Paco Ignacio Taibo II has written about this in a recent and magnificent biography of Guiteras. It’s worth reading in order to go back to the Cuban genealogy of Fidel Castro, of the 26 of July Movement and the radicalism of the revolution, which did not come from Soviet communism but rather from the history of Cuba.
How was Zapatista ideology preserved throughout the 20th Century?
A.G.: Zapatismo has remained as the program, the attitude and the inspirational myth of every peasant and indigenous struggle all the way through to today’s Mexico. Even the PRI and the PRD, as established parties within the state apparatus, opportunistically invoke it. No one believes them, not even their voters; if they vote for them, it’s for other more immediate political reasons.
I don’t think, by contrast, that the EZLN [present-day Zapatista National Liberation Army — ed.] are performing what some have called an “ideological appropriation.” The armed indigenous uprising of January 1994, headed by the EZLN, has won the right, through its actions, its organizational forms and its programmatic documents, to invoke the Zapatista heritage and tradition of the Revolution of 1910-1920.
In each country and even in each region, revolts, rebellions and revolutions have their own genealogy. In most Latin American countries this genealogy has, among its various currents, anarchist and revolutionary syndicalist traditions originating in the last decades of the 19th century and the first decades of the 20th: from Argentina, Uruguay, Brazil, Bolivia, Chile, Peru, all the way to Mexico and Cuba.

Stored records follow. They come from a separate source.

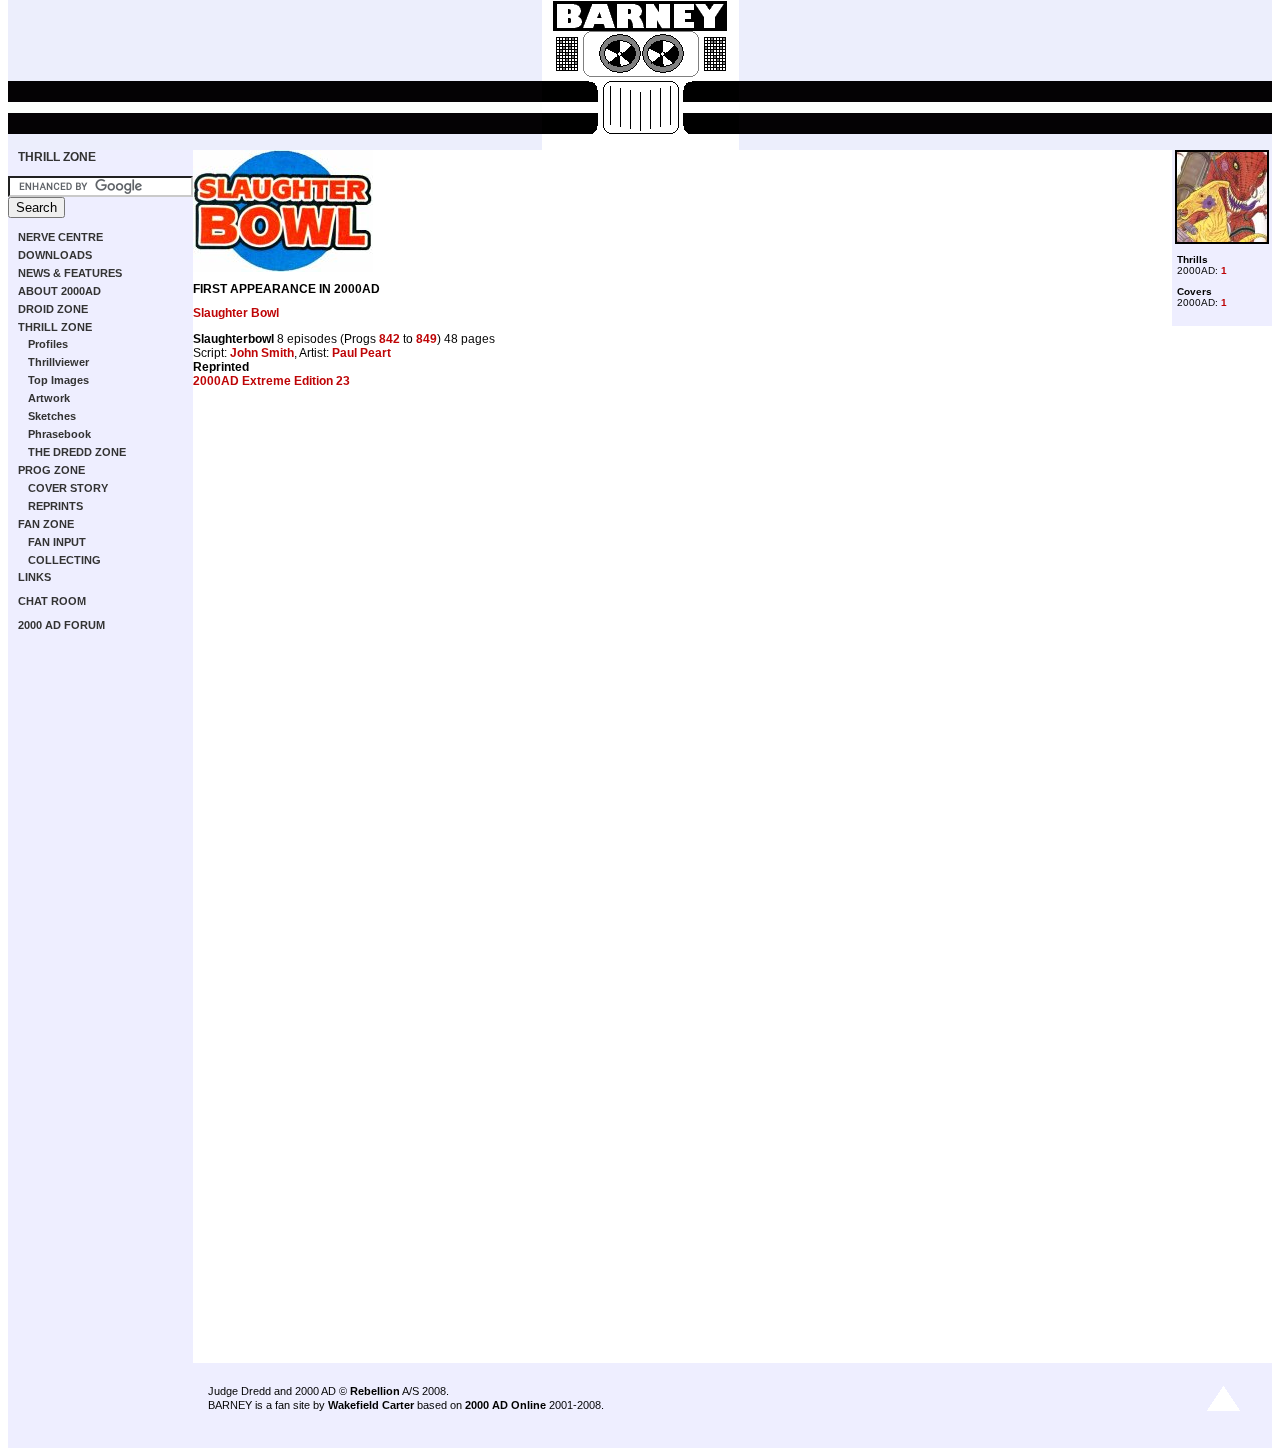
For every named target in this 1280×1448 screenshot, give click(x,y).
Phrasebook (59, 434)
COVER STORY (68, 488)
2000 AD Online (505, 1405)
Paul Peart (361, 353)
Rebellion (375, 1391)
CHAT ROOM (52, 601)
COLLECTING (64, 560)
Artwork (49, 398)
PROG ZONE (51, 470)
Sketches (52, 416)
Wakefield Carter (371, 1405)
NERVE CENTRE (60, 237)
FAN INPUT (57, 542)
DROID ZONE (53, 309)
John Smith (262, 353)
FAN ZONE (46, 524)
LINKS (34, 577)
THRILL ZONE (57, 157)
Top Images (58, 380)
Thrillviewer (58, 362)
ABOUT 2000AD (59, 291)
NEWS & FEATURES (70, 273)
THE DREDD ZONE (77, 452)
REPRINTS (55, 506)
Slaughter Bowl (236, 313)
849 (426, 339)
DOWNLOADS (55, 255)
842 (389, 339)
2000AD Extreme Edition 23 (271, 381)
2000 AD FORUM (61, 625)
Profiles (48, 344)
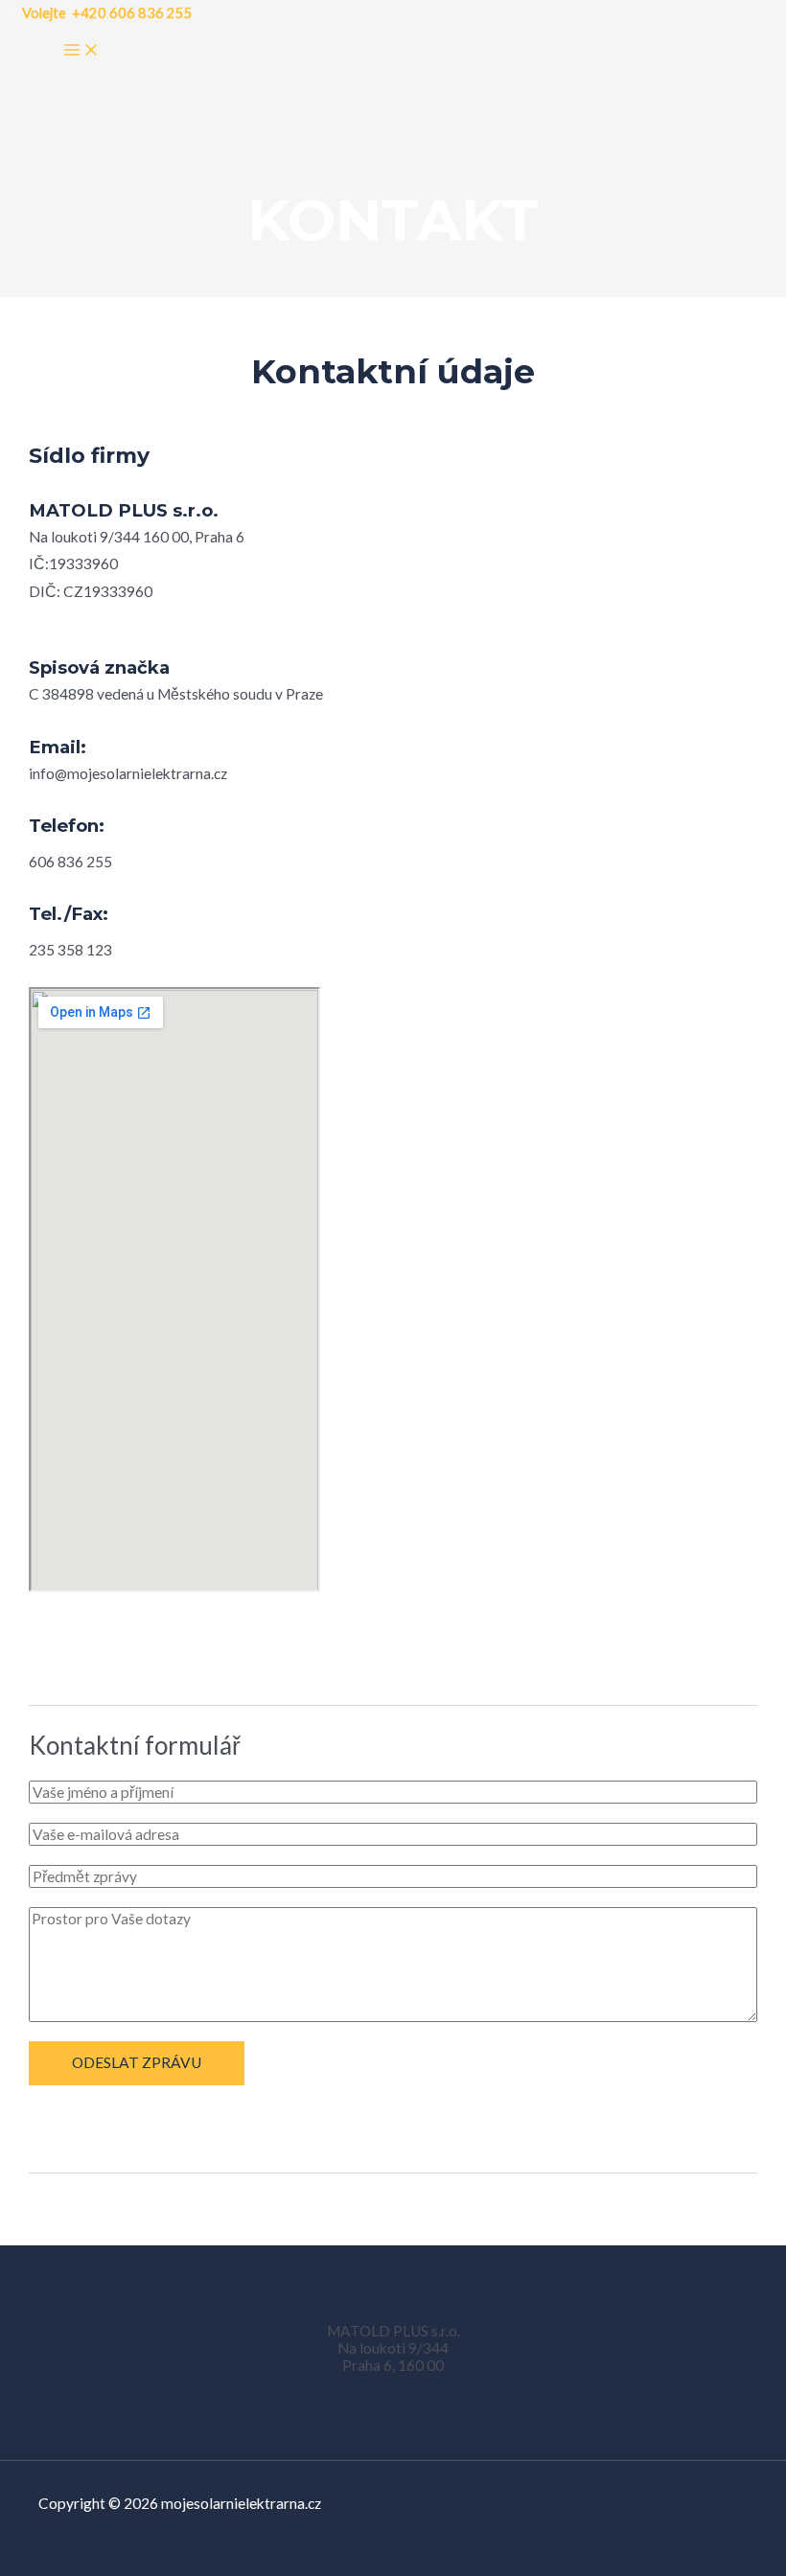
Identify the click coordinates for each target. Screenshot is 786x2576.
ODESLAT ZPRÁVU (136, 2062)
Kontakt (393, 220)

At the beginning of the 20th century, IWW (Industrial Workers of the World) syndicalists from the United States were influential in the North of Mexico through Ricardo Flores Magón’s Mexican Liberal Party. Governments have never been able to seal this fluid border.
The institutional — or institutionalized — left parties have always sought to erase these rebel genealogies. It’s impossible. Workers, through their ways of being, of making and of conceiving of organization and struggle, have inherited, preserved and enriched them, including those who have never heard of or read about their predecessors.
The question of the genealogy of uprisings is vital for understanding the motives and logic of each case. The Mexican Revolution for Independence in 1810, headed by the priests Hidalgo and Morelos, was a great agrarian and indigenous insurrection. The Mexican Revolution of 1910 was as well, following the content and organizational forms of its time. Every authentic Mexican revolutionary movement — and the EZLN is one — is heir to this double genealogy.
Similarly, the genealogy of the great general strikes of 1969 in Argentina, which included factory occupations, has its roots in, among others, the “Tragic Week” [Semana Trágica, the brutal suppression of a general strike with hundreds of people killed in January, 1919] and Rebel Patagonia [military violence against agrarian workers in the far south of Argentina in 1920-21, with as many as 1500 killed — ed.]. And so the genealogy of the piqueteros and their methods of struggle — including the great urban rebellion of 2001 — comes from the organizational forms of their fathers and grandfathers in Argentina.
Genealogy is not repetition. It is receiving, enriching and renewing the inheritance which they have left for us.